The best method to change the server used for folder redirection

folder-redirectiongroup-policy

For years I've been using folder redirection for all my desktop clients (Win7).
I am looking to migrate all data to a new server/share.
I have already created a new share with the same ACL and used robocopy to transfer the data along with file security information.(I'm not interested in DFS at this time.)
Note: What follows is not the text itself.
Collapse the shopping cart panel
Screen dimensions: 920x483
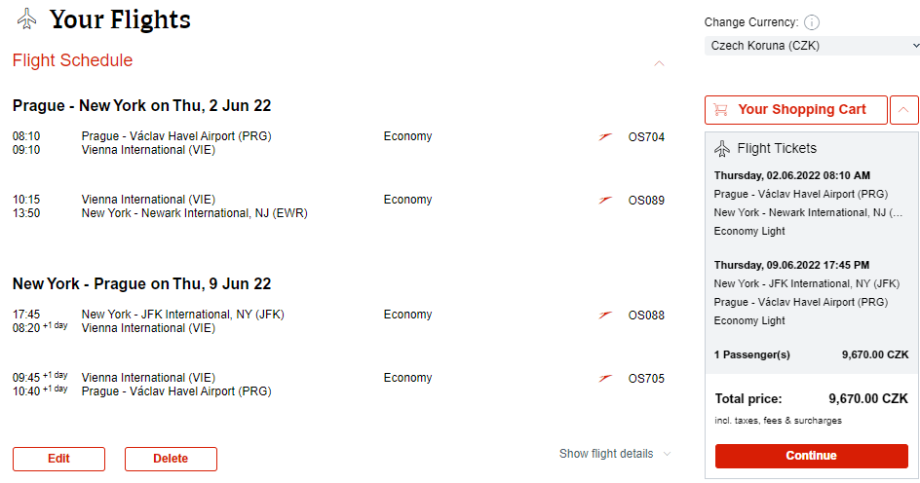tap(904, 110)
Can I just change the server in the GPO?

How does the "Move the contents of [FolderName] to the new location." setting effect this situation?

Best Answer

I just mocked this up with a Windows 7 SP1 client to make sure my "gut" feeling was correct, and it was.

My settings were:

My Documents
Basic - Redirect everyone's folder to the same location
Redirect to the following location
\\SERVER\Users\%username%\Documents
Grant the user exclusive rights to My Documents - Unticked
Move the contents of My Documents to the new location - Ticked
Policy Removal - Leave the folder in the new location when policy is removed

Changing the server name in the GPO causes the Folder Redirect Client Side Extension (CSE) to copy all the files from the old folder to the new folder, even if the files exist in the destination path. I verified this by throwing the same 10GB test file in both the new and old locations and watching the client take several minutes to logon, stuck at "Applying Folder Redirection policy..."

In the past, I've made these types of migrations work by creating a new Folder Redirection GPO that I can apply on selectively using security filtering so that I can test w/o harming existing users. I move the files for my test users from the old location to the new location, put them in the group that allows the new Folder Redirection policy to apply, then logon and verify that the new redirection "takes".
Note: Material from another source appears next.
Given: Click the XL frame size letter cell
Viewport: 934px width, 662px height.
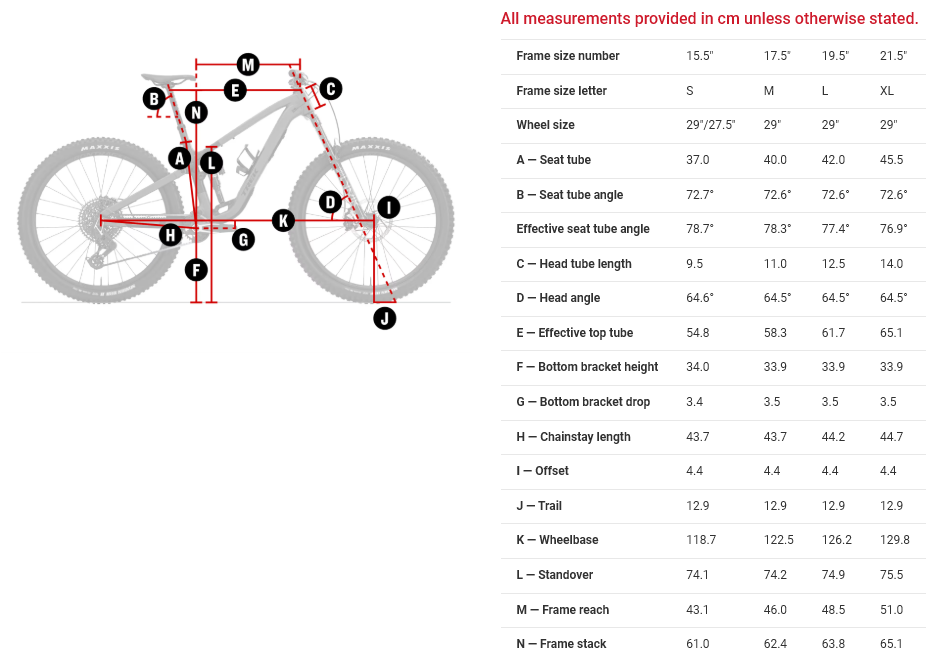Looking at the screenshot, I should [x=887, y=91].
This method is certainly a pain because you need to coordinate with users to be sure they're not logged-on and using their old folder when you move their files, but I wasn't able to come up with a good alternative that didn't result in users sitting waiting for the CSE to copy files. My experience, when users are required to wait, is that some fraction of the users will power-off the PC, increasing the risk that they're going to end up with a screwed-up non-deterministic mess. Yay, users!

Edit:

I can confirm that when the "Move the contents of My Documents to the new location" box is unticked when the GPO first applies to the user subsequent changes to the path do not cause the CSE to copy the files to the new folder.

I can also confirm that when the "Move the contents of My Documents to the new location" box was ticked when the GPO first applied to the user, but subsequently is unticked at the same time that the path is changed in the GPO the CSE does not copy the files to the new folder.

I'm not certain that this behavior has always been this way, and I'm unwilling to mock it up with Windows XP to see.

If Offline Files is in play, too, you may want to have a look at the blog entry How to change the File Server Share for Folder Redirection in a way that the W7 Client can still access the Data on the Users Share and not to have the complete Data synced over the wire?, which describes using the FolderRedirectionEnableCacheRename registry value to allow the offline copy to be "renamed" instead of being resync'd across the wire.

Edit 2:

I compared the profiles before / after unticking the "Move the contents of My Documents to the new location" box and I am not seeing that it's cached anywhere in the registry. It appears that the CSE is checking this value's state in the SYSVOL every time it applies the GPO. That's also nice.